The TV show, it wasn’t all bad. It mentioned that willingness is different from desire, and that willingness is important to women’s sexuality. It said that women are all different, that there is no “normal,” that the fear of pain with sex can linger long after the pain is gone; these are correct, important things.
But it also clearly pushed the viewer into the idea that making different parts of your brain light up will make your sexual desire come back, your responsiveness speed up, and your orgasms happen more easily.
I am suspicious of brain scan studies because I am persuaded that we don’t really know what it is we’re measuring, but I’m particularly skeptical in this case (i.e., waving hands madly at the insensate television, while chanting, “NO NO NO NO NO NO NO NO!!”) because the show clearly intended for you to draw the conclusion that what we need is a drug that can make a dysfunctional woman’s brain behave like a non-dysfunctional woman’s brain.
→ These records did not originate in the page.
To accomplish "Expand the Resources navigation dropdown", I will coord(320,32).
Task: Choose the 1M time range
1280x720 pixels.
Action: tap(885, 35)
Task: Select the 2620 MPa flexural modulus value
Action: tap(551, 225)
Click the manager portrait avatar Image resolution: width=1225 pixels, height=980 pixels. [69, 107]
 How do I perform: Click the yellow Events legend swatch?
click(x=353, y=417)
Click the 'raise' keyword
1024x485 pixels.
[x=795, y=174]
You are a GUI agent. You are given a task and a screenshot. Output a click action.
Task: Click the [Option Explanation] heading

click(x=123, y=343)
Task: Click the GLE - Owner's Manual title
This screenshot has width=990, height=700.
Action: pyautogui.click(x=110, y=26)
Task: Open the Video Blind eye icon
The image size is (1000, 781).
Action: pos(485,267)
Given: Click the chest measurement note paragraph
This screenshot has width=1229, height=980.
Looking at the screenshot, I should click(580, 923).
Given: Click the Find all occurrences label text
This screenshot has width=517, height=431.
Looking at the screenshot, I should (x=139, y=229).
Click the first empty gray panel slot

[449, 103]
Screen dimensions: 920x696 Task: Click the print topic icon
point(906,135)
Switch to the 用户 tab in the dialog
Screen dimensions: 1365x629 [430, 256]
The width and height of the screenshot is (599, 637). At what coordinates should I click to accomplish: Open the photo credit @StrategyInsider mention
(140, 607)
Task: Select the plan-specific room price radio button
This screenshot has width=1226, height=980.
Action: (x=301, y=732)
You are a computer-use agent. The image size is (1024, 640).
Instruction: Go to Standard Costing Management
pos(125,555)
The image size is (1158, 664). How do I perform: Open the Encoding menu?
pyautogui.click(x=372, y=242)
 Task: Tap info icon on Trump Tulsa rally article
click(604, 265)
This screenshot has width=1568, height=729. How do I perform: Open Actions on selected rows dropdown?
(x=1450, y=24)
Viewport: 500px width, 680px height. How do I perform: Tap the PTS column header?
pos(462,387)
This is cynical, insane, and dangerous.
The brain activity they describe means, roughly, that low-desire women are keeping their brakes on. You know what turns off the brakes? A glass of wine. Seriously. I’m an alcohol educator on top of everything else and I genuinely do tell students that a glass of wine, maybe two, can help turn down all the self-consciousness and worry that prevents a person from relaxing into their own body.
The drug, now seeking FDA approval, is basically an antidepressant that you take every day. Would you take a pill every day for 6 months in order to have a 15% chance of experiencing “meaningful improvement” in your level of sexual desire? And then do you have to take it for the rest of your life?
If you’ve experienced a big ol’ drop in your desire for sex and you want your desire for sex to come back, talk to a sex therapist. Sex therapy helps people. Education helps people.
Drugs can, in principle, help people too, but it doesn’t sound to me like this one is particularly promising.
I confess that watching this infomercial-cum-documentary felt like walking into a public bathroom to find someone throwing up in one of the stalls – a flinching combination of pity and disgust and a powerful desire to get the HELL out of there.
EDIT: My sister has reminded me that it was broadcast at 8:00 on a Saturday morning and was titled, in the program guide, “Female Sexual Desire.” It wasn’t explicitly selling a product, but it was using standard television marketing strategies.